Das für insgesamt 25 Minuten unterbrochene Spiel dreht sich nach Jakobs' Verletzung. Die wenigen Zuschauer verjagen ihre Angst um den 20-maligen Nationalspieler und Vize-Weltmeister von 1986, indem sie in der Folge eine Stimmung wie bei einem Europacup-Endspiel machen und die Bremer bei jedem Ballkontakt auspfeifen. Der HSV gewinnt 4:0, und Otto Rehhagel staunt nach dem Spiel: "Nach der Verletzung hat das Publikum total Partei für ihre Mannschaft ergriffen, die Hamburger haben super gekämpft." Fast mit dem Schlusspfiff ist auch Fielker wieder im Stadion eingetroffen und gibt Rolf Töpperwien im ZDF ein Interview: "Ditmar Jakobs hat eine etwa zehn Zentimeter lange Schnittverletzung, die ich selber angerichtet habe. Ausgehend von einer Karabinerhakenverletzung, die etwa einen Zentimeter unter die Haut ging.

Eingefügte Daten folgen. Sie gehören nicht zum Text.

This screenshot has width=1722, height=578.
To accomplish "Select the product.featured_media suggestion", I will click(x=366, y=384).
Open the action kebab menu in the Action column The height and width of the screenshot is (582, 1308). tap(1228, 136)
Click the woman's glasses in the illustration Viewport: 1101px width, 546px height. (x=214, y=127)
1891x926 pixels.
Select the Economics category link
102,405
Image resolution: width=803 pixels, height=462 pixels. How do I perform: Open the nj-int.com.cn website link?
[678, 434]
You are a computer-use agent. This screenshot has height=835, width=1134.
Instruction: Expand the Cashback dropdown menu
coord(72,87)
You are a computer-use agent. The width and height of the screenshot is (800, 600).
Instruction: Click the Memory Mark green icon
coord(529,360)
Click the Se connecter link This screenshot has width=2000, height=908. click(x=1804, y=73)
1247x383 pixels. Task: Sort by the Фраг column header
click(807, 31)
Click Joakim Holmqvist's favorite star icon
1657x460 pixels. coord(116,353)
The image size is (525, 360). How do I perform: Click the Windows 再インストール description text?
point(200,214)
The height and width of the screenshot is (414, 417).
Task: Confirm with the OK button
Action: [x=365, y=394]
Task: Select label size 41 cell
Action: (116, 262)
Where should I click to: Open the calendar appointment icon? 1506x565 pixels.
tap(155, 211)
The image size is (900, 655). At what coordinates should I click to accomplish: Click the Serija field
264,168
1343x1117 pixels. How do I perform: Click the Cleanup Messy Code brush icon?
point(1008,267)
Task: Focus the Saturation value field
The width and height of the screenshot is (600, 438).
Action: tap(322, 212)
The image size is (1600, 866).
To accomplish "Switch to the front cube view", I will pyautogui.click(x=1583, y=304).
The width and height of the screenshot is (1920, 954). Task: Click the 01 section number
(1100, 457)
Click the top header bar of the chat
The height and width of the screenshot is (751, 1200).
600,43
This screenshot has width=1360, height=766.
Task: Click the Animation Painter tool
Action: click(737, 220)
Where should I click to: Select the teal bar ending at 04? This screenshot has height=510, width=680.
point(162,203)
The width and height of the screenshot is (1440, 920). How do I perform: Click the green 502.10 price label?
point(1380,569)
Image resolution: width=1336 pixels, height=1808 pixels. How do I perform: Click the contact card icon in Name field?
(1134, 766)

Keine sehr hübsche Wunde, deswegen mussten wir sie im Krankenhaus versorgen. Nachdem wir die Wunde genäht haben, konnten wir ihn nach Hause entlassen."

Ende gut, alles gut also? Nach einigen Wochen in der Reha wurde klar, dass aus dem angestrebten Comeback von Jakobs nichts wird. Durch den Unfall und das Herausschneiden waren einige nur drei Zentimeter von der Wirbelsäule entfernte Nervenbahnen und auch Wirbel schwerer verletzt als vermutet. Bis heute leidet Jakobs unter den Spätfolgen, er hat Druckschmerzen und ist in seinen Bewegungen eingeschränkt. Und doch freut sich Rieger jedes Mal, wenn er Jakobs, der heute erfolgreich als Versicherungsmakler arbeitet, bei dessen Hobby Golfen sieht: "Der Rollstuhl ist ihm erspart geblieben, er kann Sport treiben, darüber bin ich unendlich dankbar." Aber die Bilder von damals, im alten, zugigen Volksparkstadion, sie werden ihn ewig verfolgen. "Solange ich lebe."